Stored data:
◆ ◆ ◆ ◆ ◆
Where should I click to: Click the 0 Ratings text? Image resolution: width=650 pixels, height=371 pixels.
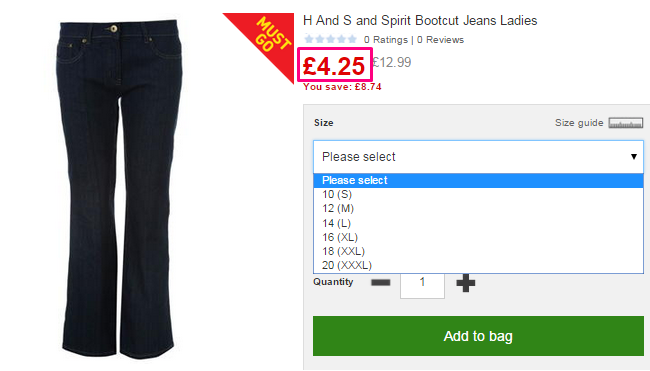[x=386, y=40]
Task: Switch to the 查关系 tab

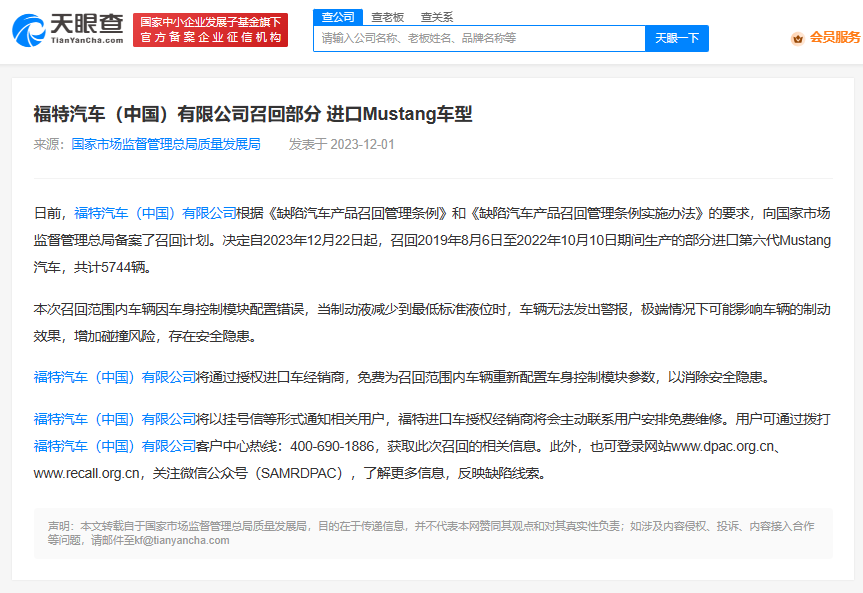Action: tap(436, 16)
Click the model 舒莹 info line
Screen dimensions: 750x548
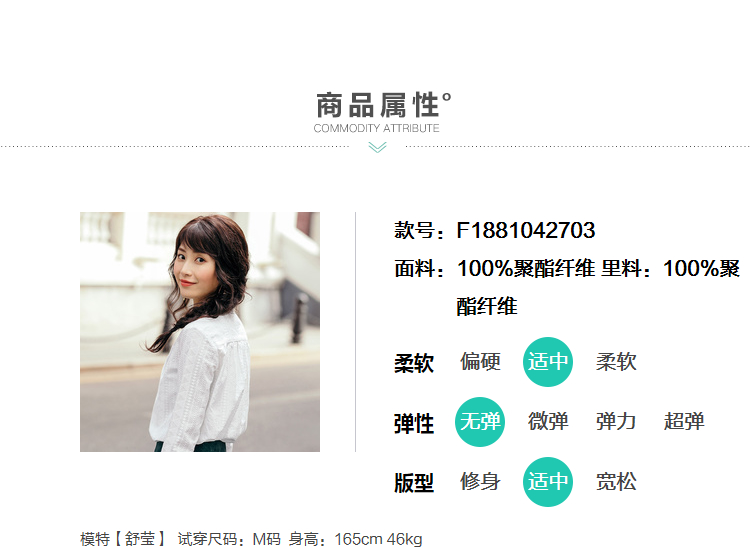click(x=251, y=539)
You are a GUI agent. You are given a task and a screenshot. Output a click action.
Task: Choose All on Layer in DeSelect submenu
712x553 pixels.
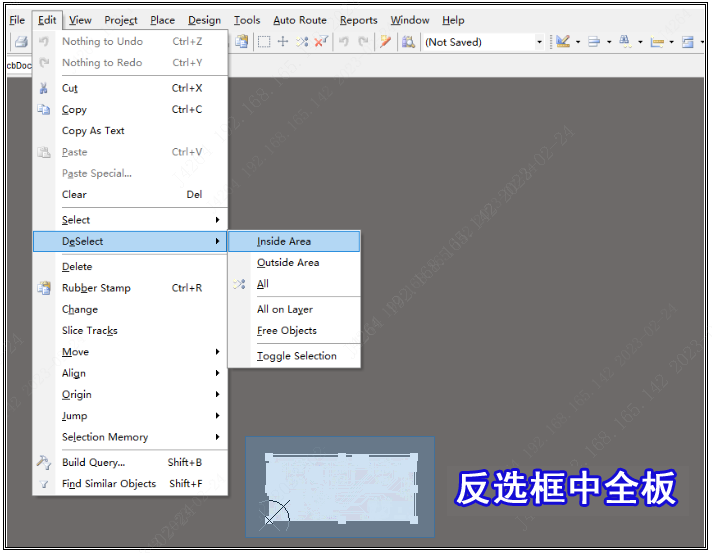coord(285,310)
◆ ◆ ◆ ◆ ◆
Output, exactly and only, the lines beginning with the one that contains "Task: Switch to the 查关系 tab" and ending at the last line of the records above. Drop the pictures.

Task: Switch to the 查关系 tab

Action: tap(436, 16)
Click the model 舒莹 info line
Screen dimensions: 750x548
click(x=251, y=539)
You are a GUI agent. You are given a task and a screenshot. Output a click action.
Task: Choose All on Layer in DeSelect submenu
712x553 pixels.
coord(285,310)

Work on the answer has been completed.